— BEGIN TEXT SHOWN —

# How to write music for a romantic comedy scene



## wahey73 (Mar 7, 2022)

As I had the joy to write music for a Valentine's day trailer here my short tutorial on how I did it.
Spoiler alert: 90% is done with the Symphobia series from ProjectSAM


----------



## Henu (Mar 8, 2022)

Really great video, thanks a lot for posting it!

I tried to look at your harp gliss patch if I could find what you're using (really loved the swirl), but didn't spot it anywhere. Would you like to englighten me on that?


----------



## wahey73 (Mar 8, 2022)

Henu said:


> I tried to look at your harp gliss patch if I could find what you're using (really loved the swirl), but didn't spot it anywhere. Would you like to englighten me on that?


Thanks for your nice words. I thought I told it somewhere in the video but anyhow, the initial Harp Glissando is from Pandora Core from Project Sam as the drum and cymbal rolls are. Those time synched patches can save so much time


----------



## Henu (Mar 8, 2022)

Of course it had to be from Pandora Core- pretty much the only library in the world I _don't_ have. :D Thanks!!


----------



## wahey73 (Mar 9, 2022)

Henu said:


> pretty much the only library in the world I _don't_ have


hahahaha, That's life  To be honest it is quite specific but it does what it does pretty well and some of the low brass patches are gorgeous


----------

— END TEXT SHOWN —
— BEGIN MATERIAL TO PROCESS —

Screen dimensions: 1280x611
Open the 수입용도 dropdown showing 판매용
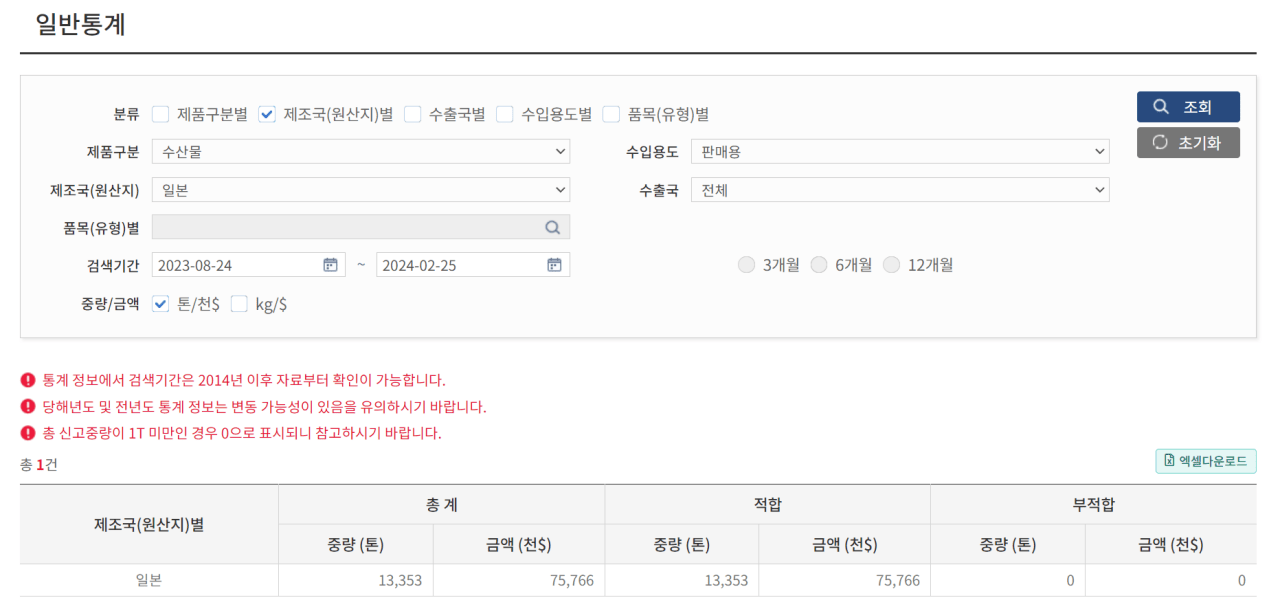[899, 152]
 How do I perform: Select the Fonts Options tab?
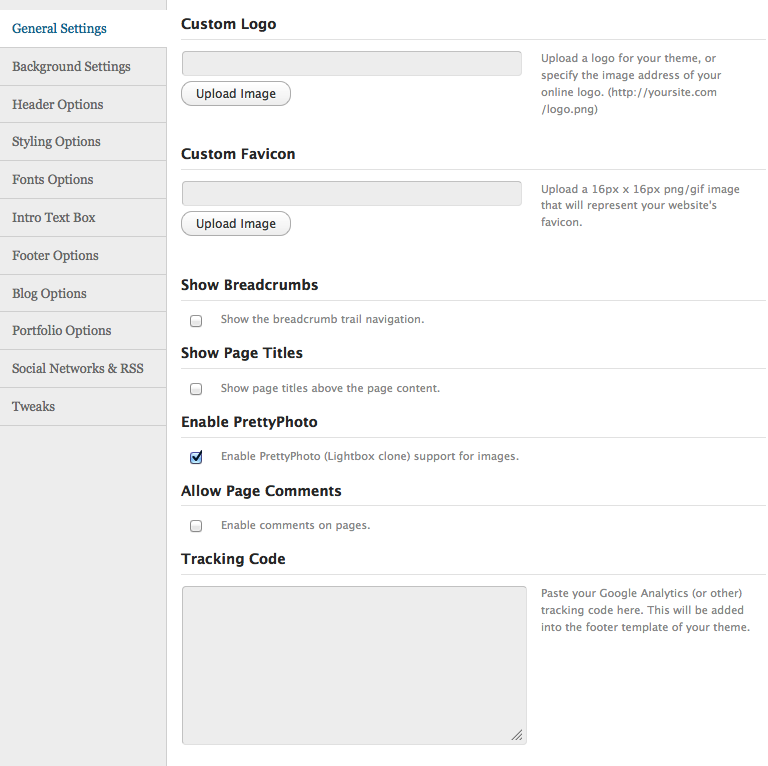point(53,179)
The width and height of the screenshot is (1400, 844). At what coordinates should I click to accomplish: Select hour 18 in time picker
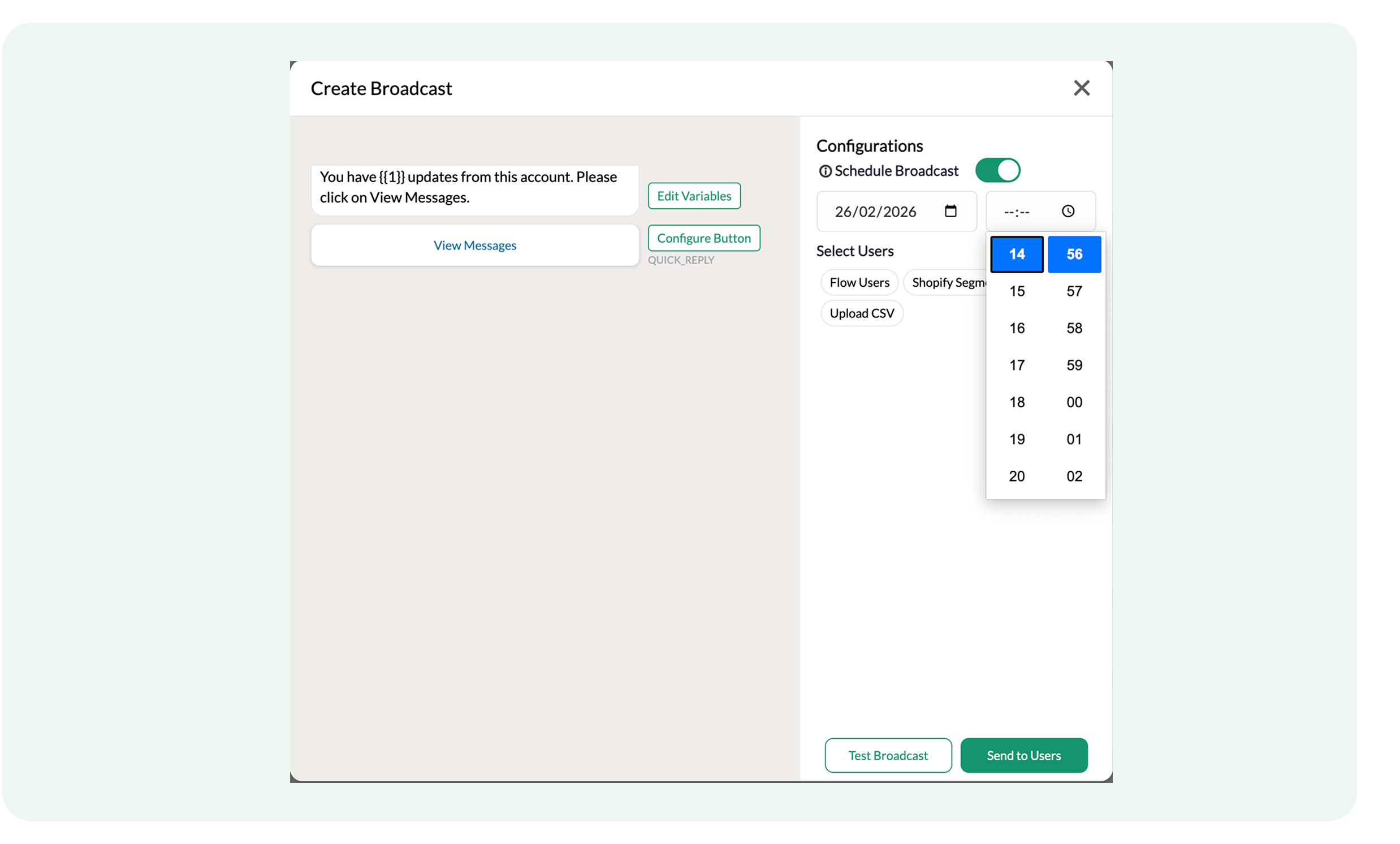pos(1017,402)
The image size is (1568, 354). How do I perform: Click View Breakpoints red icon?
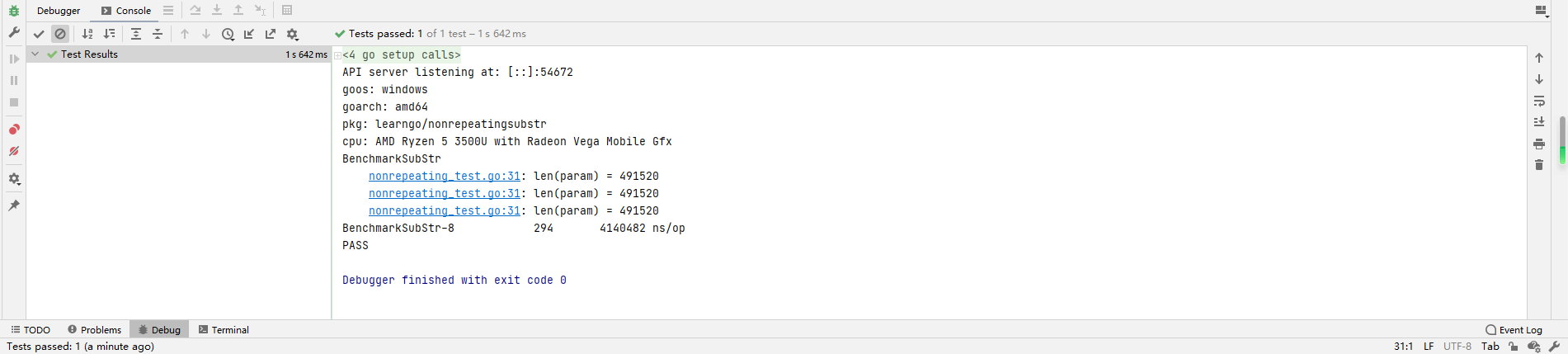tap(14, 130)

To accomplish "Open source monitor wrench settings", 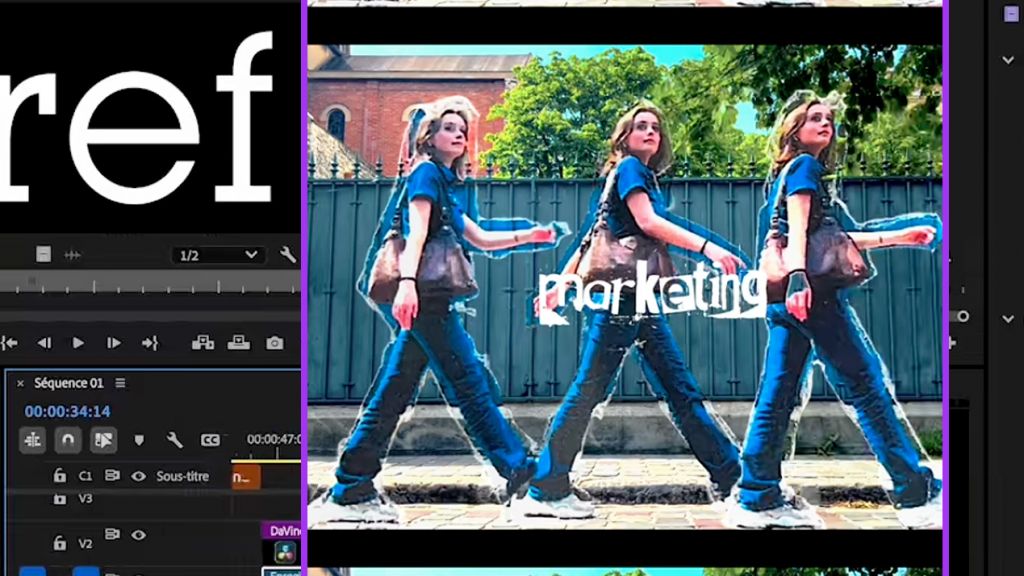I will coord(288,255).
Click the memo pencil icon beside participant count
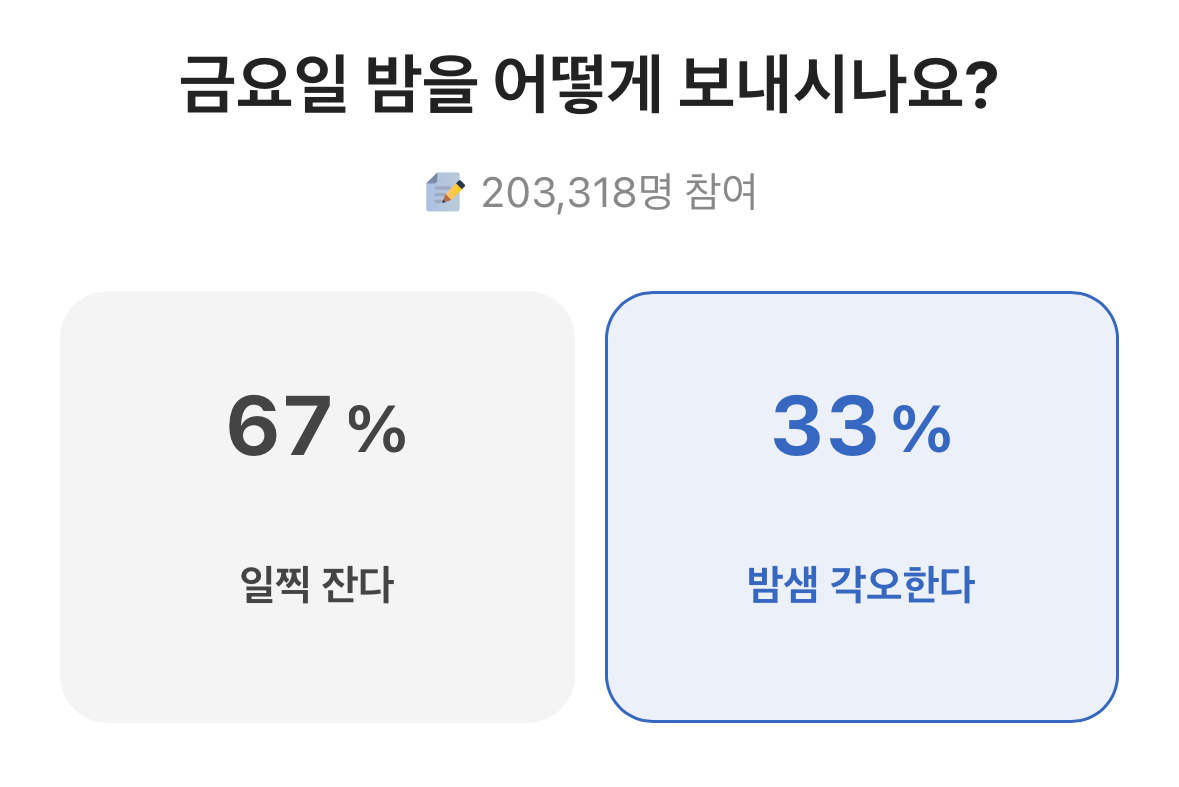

— END MATERIAL TO PROCESS —

== AIM 1 ==
Reproduce the part of the forum thread starting with "Thanks for your" and going on through "have. :D Thanks!!".
== AIM 2 ==
How many lines of the listing contain the string "perform", matching case? Reply with the number only.
The forum thread and the listing are unrelated to each other.

== TASK RESPONSE 1 ==
Thanks for your nice words. I thought I told it somewhere in the video but anyhow, the initial Harp Glissando is from Pandora Core from Project Sam as the drum and cymbal rolls are. Those time synched patches can save so much time


----------



## Henu (Mar 8, 2022)

Of course it had to be from Pandora Core- pretty much the only library in the world I _don't_ have. :D Thanks!!

== TASK RESPONSE 2 ==
2